Bell left Ford in 2001 to join Chrysler, where he also held several executive positions. In his role as vice president of marketing communications, he oversaw advertising for the Chrysler, Dodge, and Jeep brands. Bell later served as vice president of the Chrysler and Jeep divisions, and has been credited with launching the Chrysler 300, select Jeep Wrangler and Chrysler Town & Country models, and the "grab life by the horns" marketing campaign. Bell led a product placement initiative to promote Chrysler vehicles in television programming and other media In 2005, Advertising Age named Bell and Chrysler "Interactive Marketer of the Year" and "Online Marketer of the Year", respectively. In February 2006, Bell became vice president of product strategy at Chrysler. While in that role he led a strategy to develop online games for the company.

Bell joined Microsoft in mid 2006 as corporate vice president of global marketing within the company's interactive entertainment business. He is credited with leading marketing campaigns for Gears of War and Halo 3. In 2007, Bell was named Advertising Ages "Entertainment Marketer of the Year" and included in its "Marketing 50" list in 2008. In addition to business achievements, Bell gained notoriety in the gaming community in 2007 when he responded to a NeoGAF user in a message board. Bell's identity was disclosed by NeoGAF administrator, Tyler Malka, who responded to the situation with an apology and later said "after that, I definitely saw a shift." Bell left Microsoft in mid 2008.

In 2012, Bell led NBCUniversal's marketing efforts in the health and fitness field, developing the biggestloser.com and season 14 "The Biggest Lower: Challenge America" campaign. As of 2014, he was serving as a director of NCT Ventures.

On July 1, 2014, Bell was appointed CEO of LegalShield, a legal service product company, replacing Rip Mason, who began serving as executive chairman of the company's board. On May 20, 2022, LegalShield's parent company PPLSI announced that Bell had retired as CEO.

As of 2026, Bell serves on the Executive Board of MidOcean Partners, and in April, 2025, was named the President of a non-profit Pittsburgh Tomorrow which seeks to promote the city's virtues, increase population and economic growth, and provide applications, such as the website LifeInPittsburgh.com.

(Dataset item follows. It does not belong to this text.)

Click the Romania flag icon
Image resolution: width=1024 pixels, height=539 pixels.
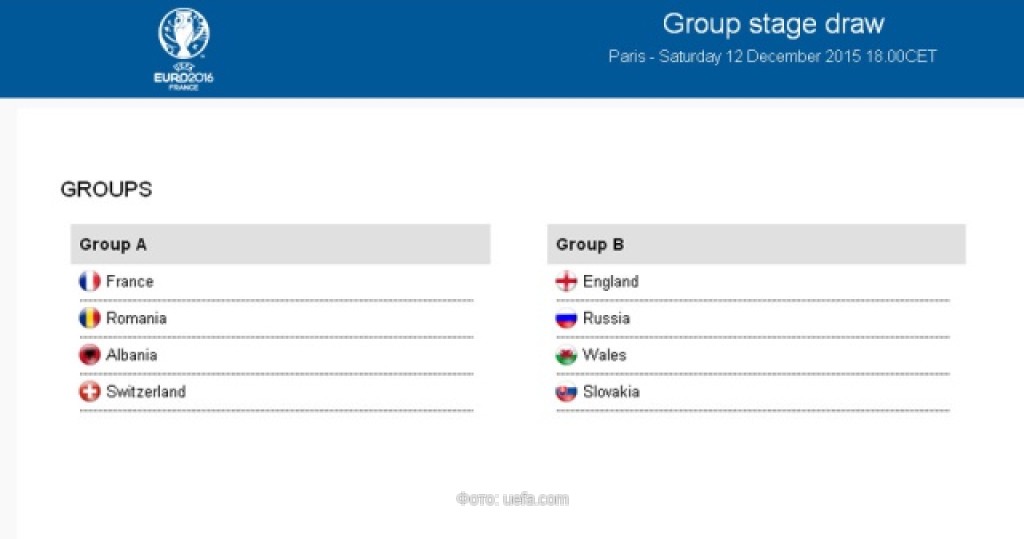(90, 319)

=== Business Transformation and Innovation ===
Bell is known for leading growth and transformation initiatives across the automotive, technology, subscription services, and private equity sectors. During his career he has been associated with the launch of the Chrysler 300, Jeep Wrangler 4-door, Jeep Trail-Rated Halo 3, Gears of War, Xbox Live growth initiatives, and the transformation of LegalShield. Bell is also considered to be a pioneer in the area of "branded entertainment"—where Dodge, Chrysler and Jeep products were prominently placed in movies that in turn created unique television ads for those vehicles.

===Board service===
Bell joined the board of Music Reports in October, 2025. In May, 2009, he was named chairman of the Columbus, Ohio-based out-of-home advertising company DOmedia Columbus, a position he continues to hold, as of 2025. He serves on the Kenyon Fund Executive Committee, also served on Kenyon College's board of trustees in 2009. Bell has served on the National Multiple Sclerosis Society's board of directors, and also served on the global advisory board of the Wharton Future of Advertising Program, which is affiliated with his alma mater, the Wharton School of the University of Pennsylvania. Bell is a member of Johns Hopkins University's School of Advanced International Studies Advisory Board. He is also a member of the Board of Directors of Cancer Lifeline.